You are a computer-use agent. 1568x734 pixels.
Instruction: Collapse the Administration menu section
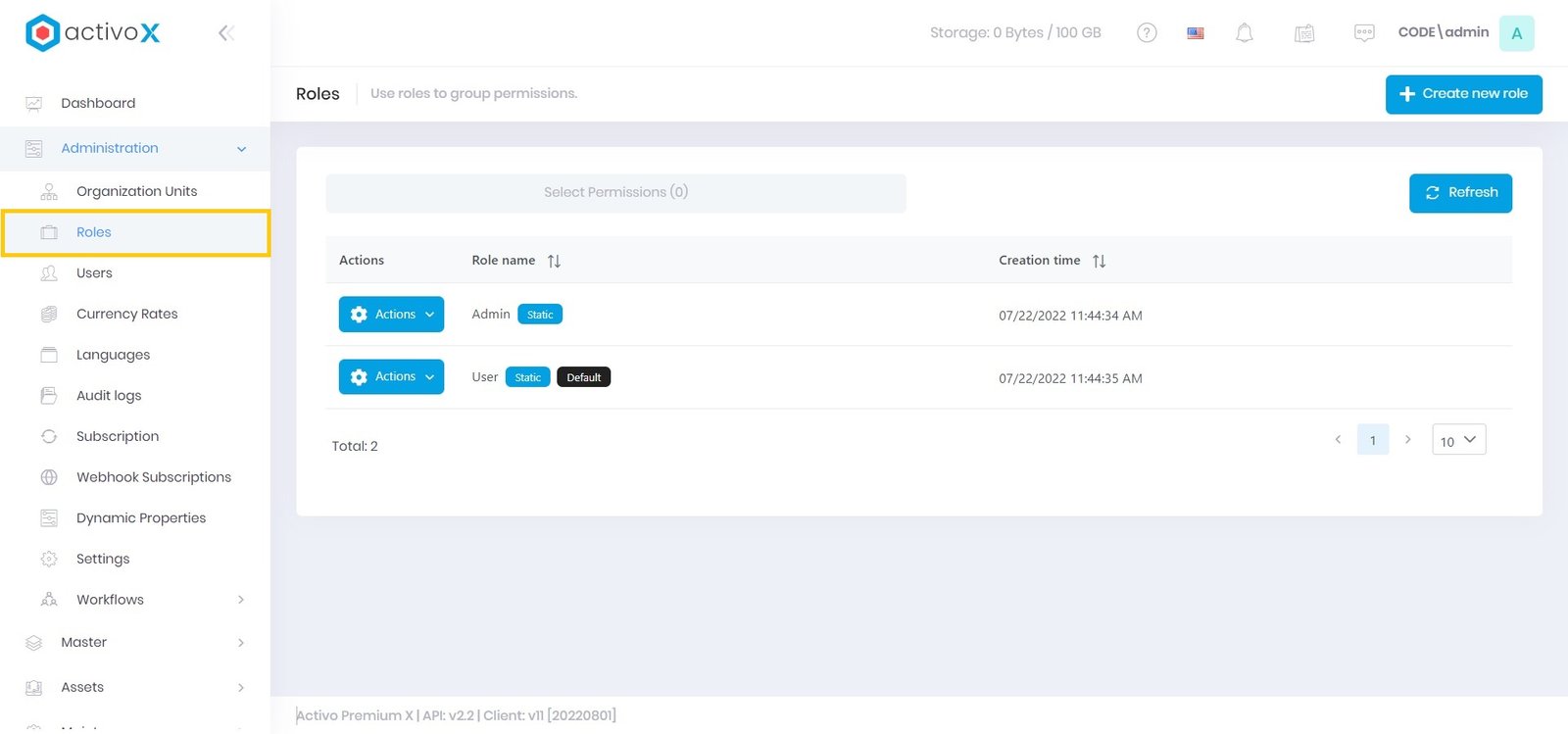(241, 149)
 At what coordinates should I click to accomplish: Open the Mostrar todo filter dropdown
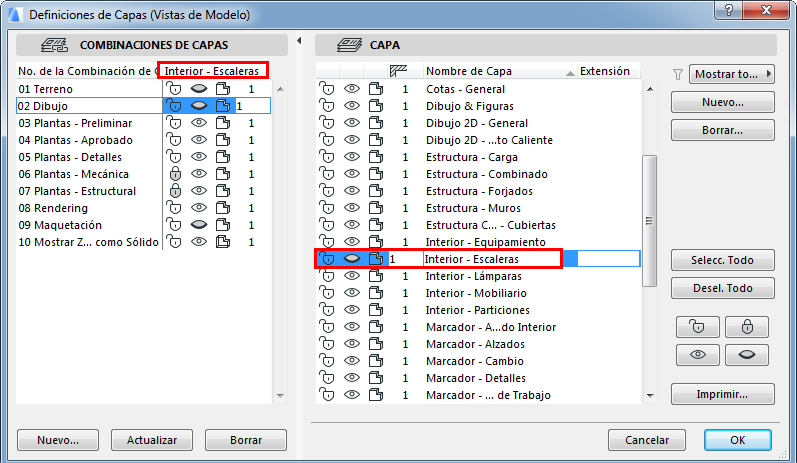coord(732,74)
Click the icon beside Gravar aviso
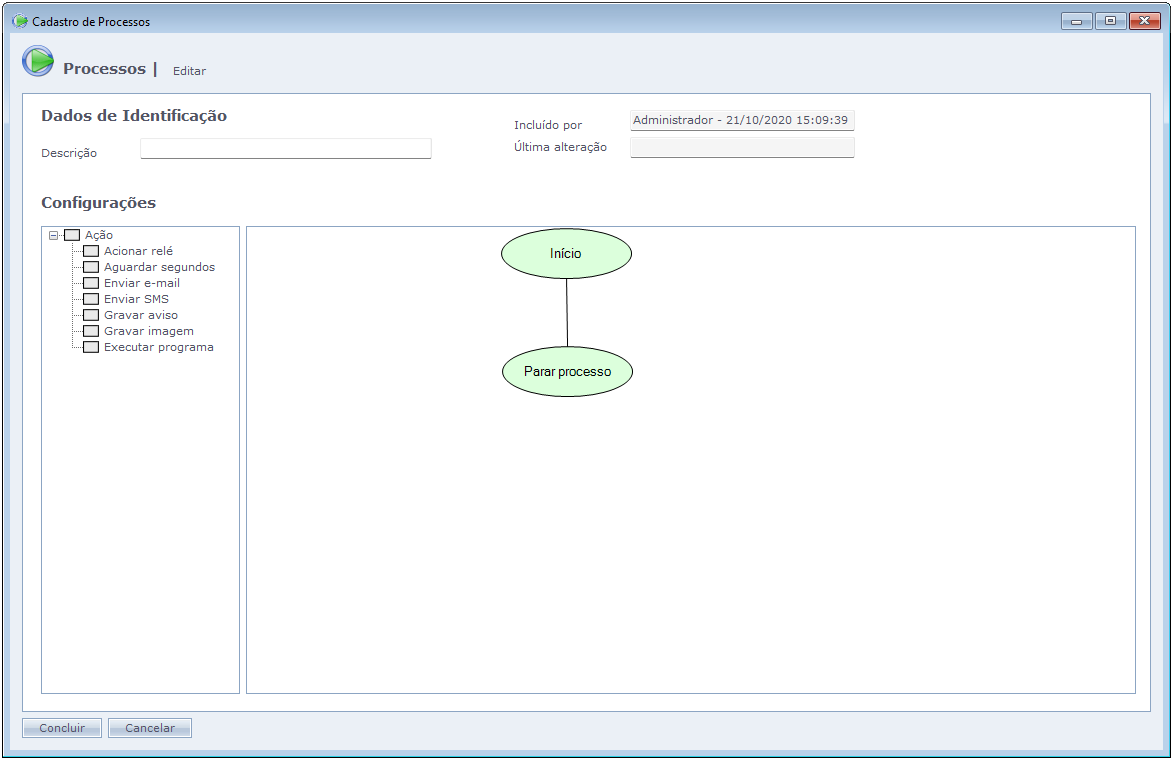 coord(91,315)
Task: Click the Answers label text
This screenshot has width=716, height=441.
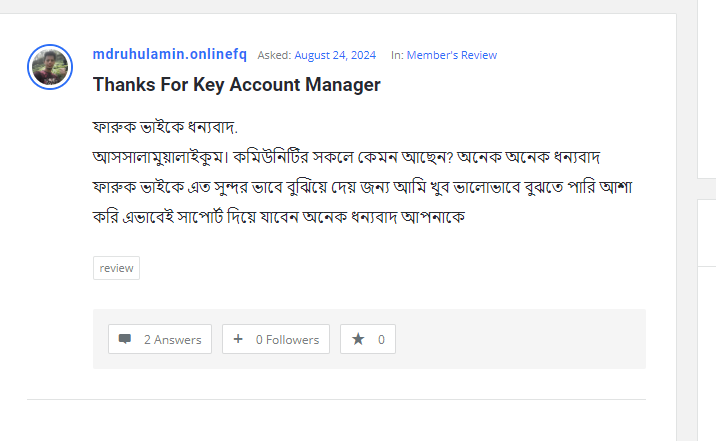Action: tap(178, 339)
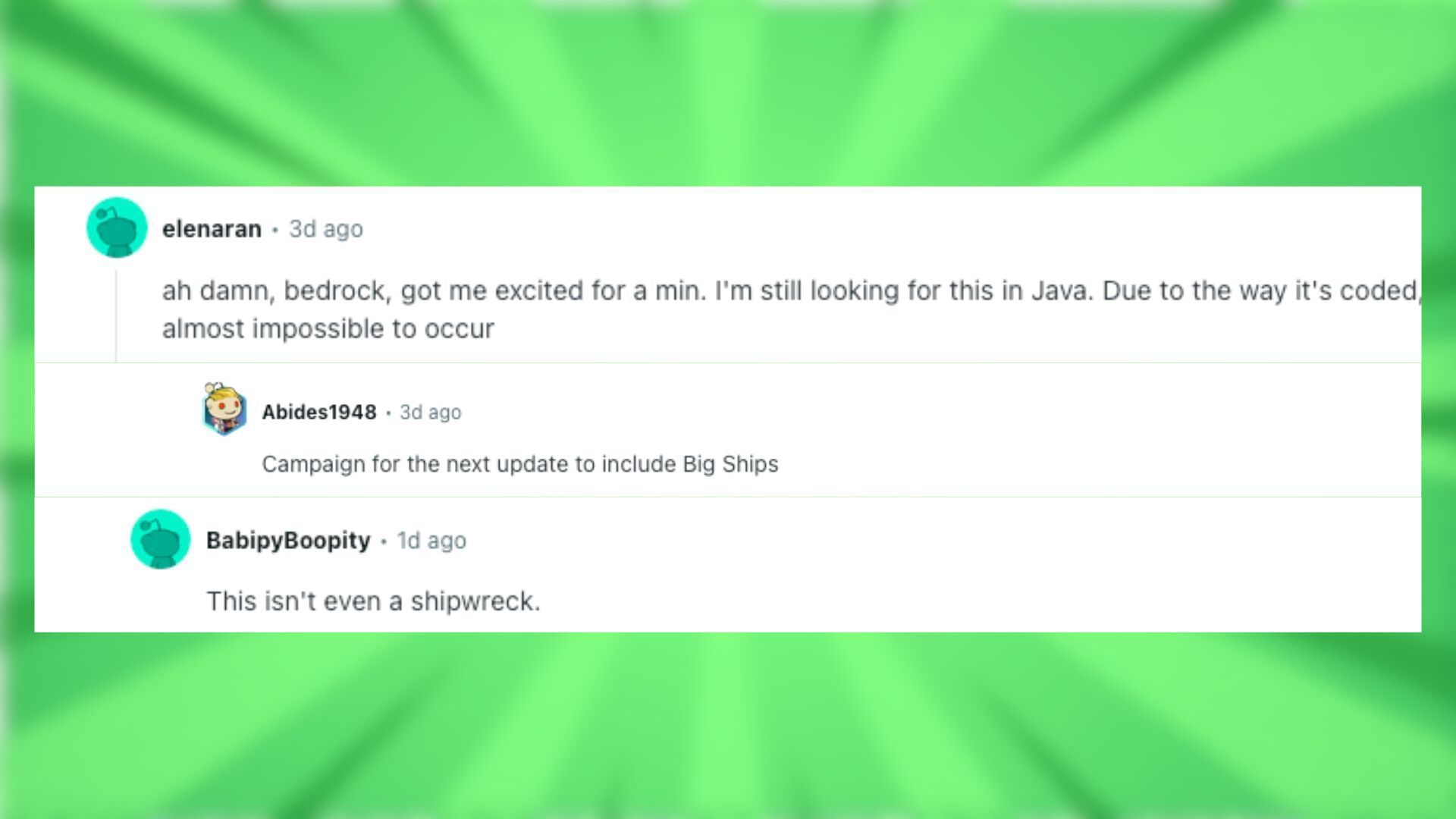Click elenaran's teal Snoo avatar
This screenshot has height=819, width=1456.
point(116,228)
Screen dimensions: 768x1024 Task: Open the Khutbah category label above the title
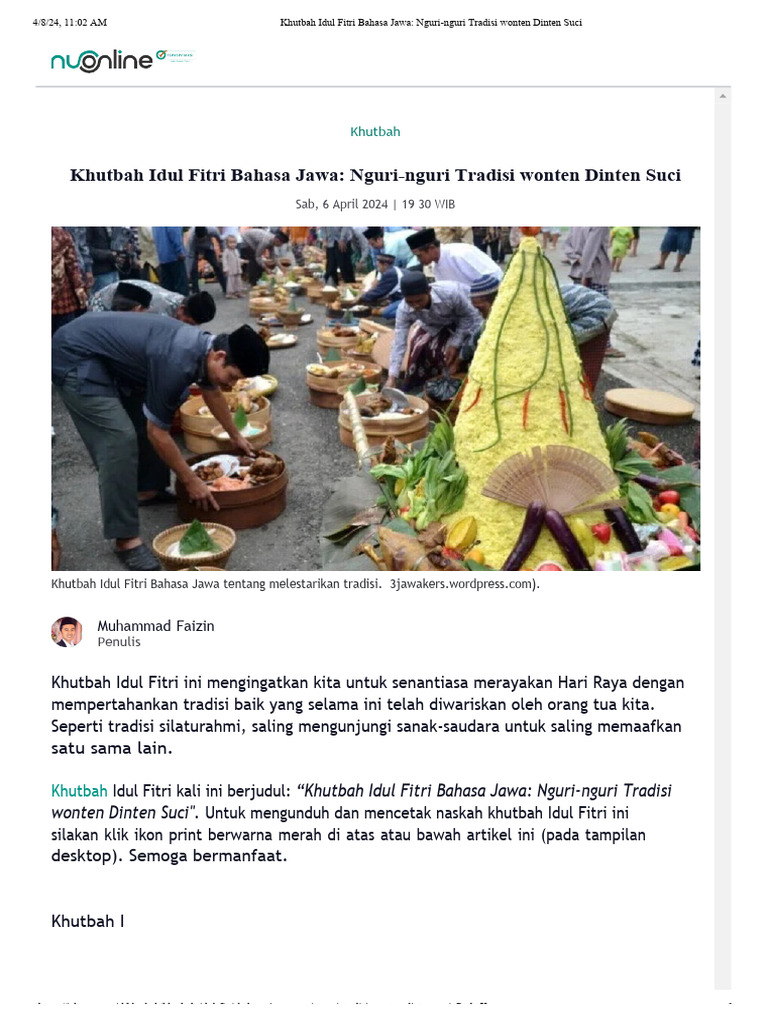(x=375, y=132)
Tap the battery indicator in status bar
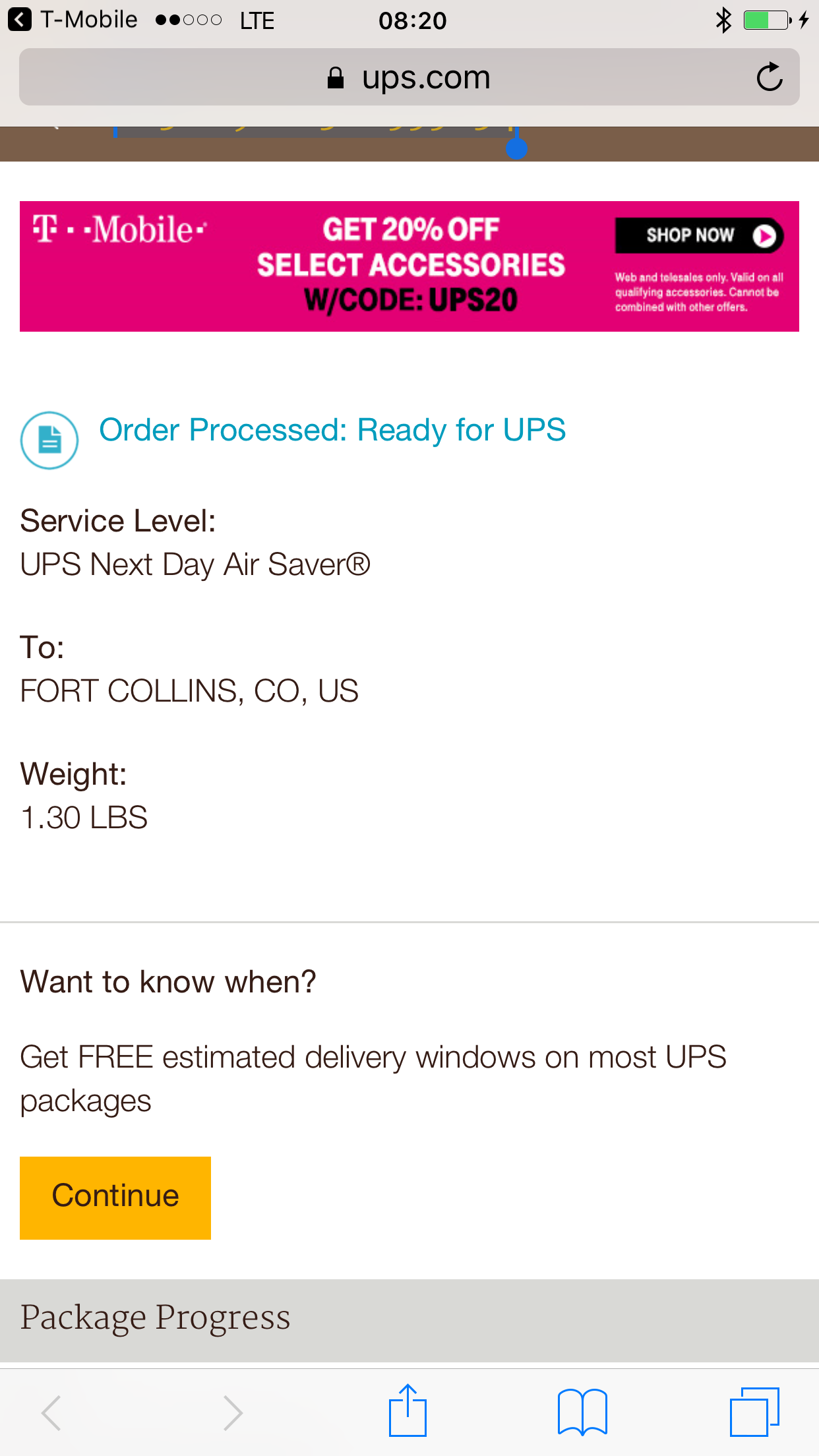819x1456 pixels. (768, 20)
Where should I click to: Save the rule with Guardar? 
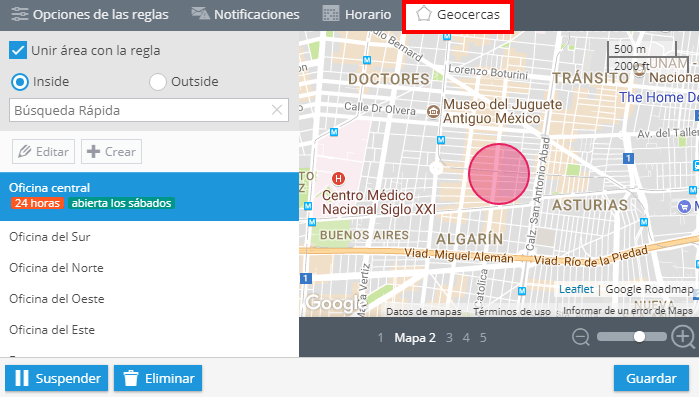651,378
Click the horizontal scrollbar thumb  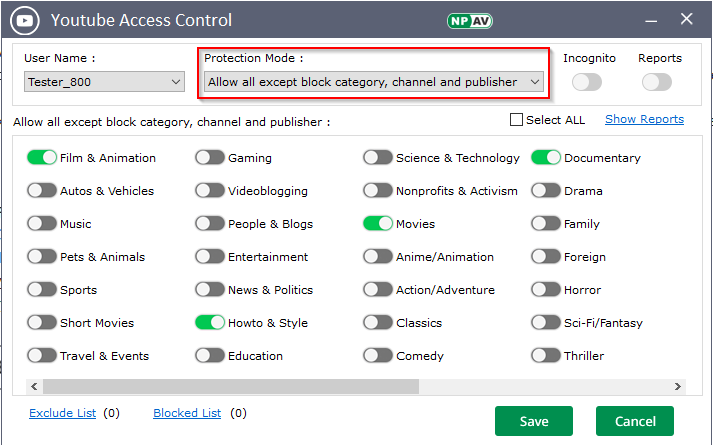coord(230,386)
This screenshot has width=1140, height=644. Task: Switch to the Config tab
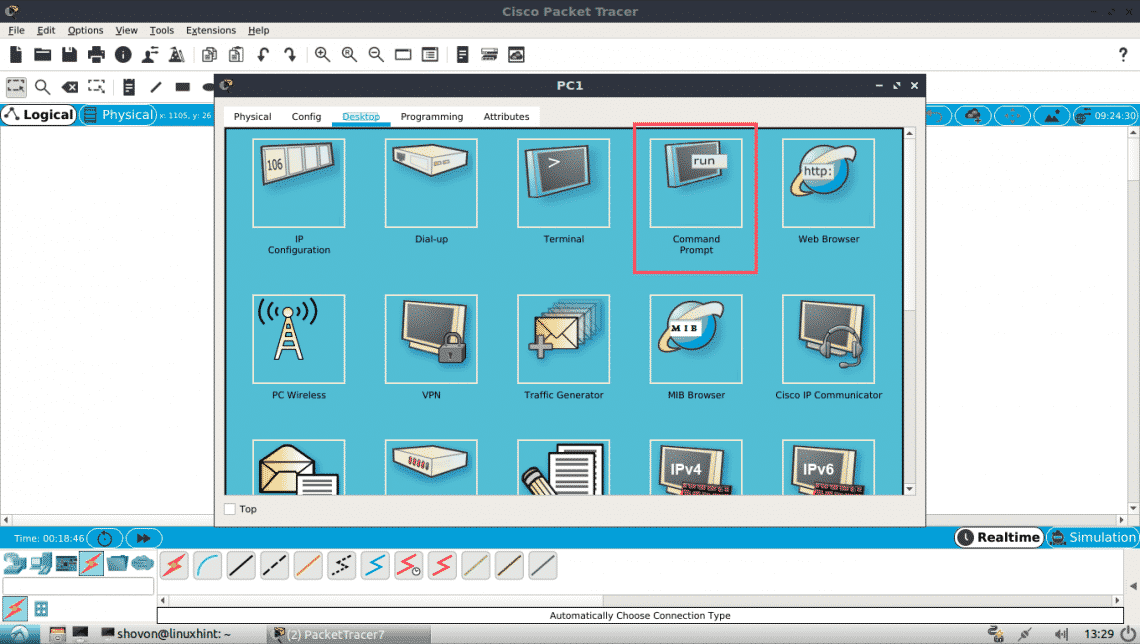pos(306,116)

---------------

| TASK STATEMENT |
Take the line containing "This screenshot has width=1140, height=644." and every line after it up to the end of the entries, and quote them exactly. Both ends count; the pictures do not.

| WRITTEN ANSWER |
This screenshot has width=1140, height=644. Task: Switch to the Config tab
pos(306,116)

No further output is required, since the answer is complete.